The three pillars of the ASEAN Community do not work in isolation, but rather
collectively to make ASEAN a stable, safer, more prosperous, sustainable, and
peaceful region. Making opportunities accessible to all without the barriers of
religion, language, gender, or other social and cultural backgrounds is
embedded in the ASEAN Vision 2020, Declaration of ASEAN Concord I and
II, and the Hanoi Plan for Action (HPA). Socio-Cultural cooperation is crucial
to ASEAN, as it juxtaposes normative or identity regionalism with its
functionalist role. The very idea of an ‘ASEAN Way’ for diplomacy, for
example, has constructivist roots in the Malay culture of consultations and
consensus (musyawarah dan mufakat). By and large, ASEAN has been
successful in establishing a ‘prototype regional identity’, which itself is a
phenomenal success given its extreme diversity, and the fact the young nations
of this region were involved in a difficult and complex nation-building process
during the Cold War period.
ASEAN Socio-Cultural Cooperation
Although socio-cultural cooperation was featured in both the Bangkok
declaration of 1967 and in the 1997 Vision 2020 document of the ASEAN, it
was not until the adoption of the ASEAN Socio-Cultural Community (ASCC)

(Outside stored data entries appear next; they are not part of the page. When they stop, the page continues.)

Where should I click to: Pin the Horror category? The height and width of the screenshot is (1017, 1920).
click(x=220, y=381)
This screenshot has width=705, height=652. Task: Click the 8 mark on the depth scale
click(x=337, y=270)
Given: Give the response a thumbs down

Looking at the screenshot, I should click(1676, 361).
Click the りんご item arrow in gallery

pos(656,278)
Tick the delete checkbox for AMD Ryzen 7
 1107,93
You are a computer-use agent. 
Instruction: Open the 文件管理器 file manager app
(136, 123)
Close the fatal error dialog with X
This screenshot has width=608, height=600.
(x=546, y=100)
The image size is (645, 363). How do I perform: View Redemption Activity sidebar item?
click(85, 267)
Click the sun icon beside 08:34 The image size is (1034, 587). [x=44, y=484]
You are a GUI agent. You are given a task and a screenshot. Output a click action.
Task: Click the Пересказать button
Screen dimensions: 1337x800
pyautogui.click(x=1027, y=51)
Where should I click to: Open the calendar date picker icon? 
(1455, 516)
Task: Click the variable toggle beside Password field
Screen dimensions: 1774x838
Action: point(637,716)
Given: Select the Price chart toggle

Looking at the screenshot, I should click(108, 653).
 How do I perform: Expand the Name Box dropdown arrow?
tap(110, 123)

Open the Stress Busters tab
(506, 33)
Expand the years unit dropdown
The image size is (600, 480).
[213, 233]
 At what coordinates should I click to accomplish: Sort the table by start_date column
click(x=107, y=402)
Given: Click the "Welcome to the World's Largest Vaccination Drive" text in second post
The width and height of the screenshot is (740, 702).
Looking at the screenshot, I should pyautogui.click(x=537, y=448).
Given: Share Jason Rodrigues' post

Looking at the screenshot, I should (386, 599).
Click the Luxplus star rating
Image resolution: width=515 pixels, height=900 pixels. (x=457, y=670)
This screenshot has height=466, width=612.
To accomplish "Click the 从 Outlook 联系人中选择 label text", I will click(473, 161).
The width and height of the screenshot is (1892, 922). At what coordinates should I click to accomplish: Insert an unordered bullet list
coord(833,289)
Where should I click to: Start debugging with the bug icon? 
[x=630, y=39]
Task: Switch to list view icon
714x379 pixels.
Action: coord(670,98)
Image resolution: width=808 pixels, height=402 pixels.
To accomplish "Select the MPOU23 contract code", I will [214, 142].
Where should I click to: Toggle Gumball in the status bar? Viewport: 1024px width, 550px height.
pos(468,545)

in 2009 that such a cooperation between ASEAN nations was formalized.
Adopted as part of the Cha-am Hua Hin Declaration on the Roadmap of
th
ASEAN Community (2009–2015) at the 14 ASEAN Summit, the blueprint
aims to improve the quality of life of its people through cooperative activities
and through the promotion of human and social development. With the
formation of ASCC, ASEAN expanded its dimension of cooperation, which
hitherto had been mainly in the areas of economics and political security.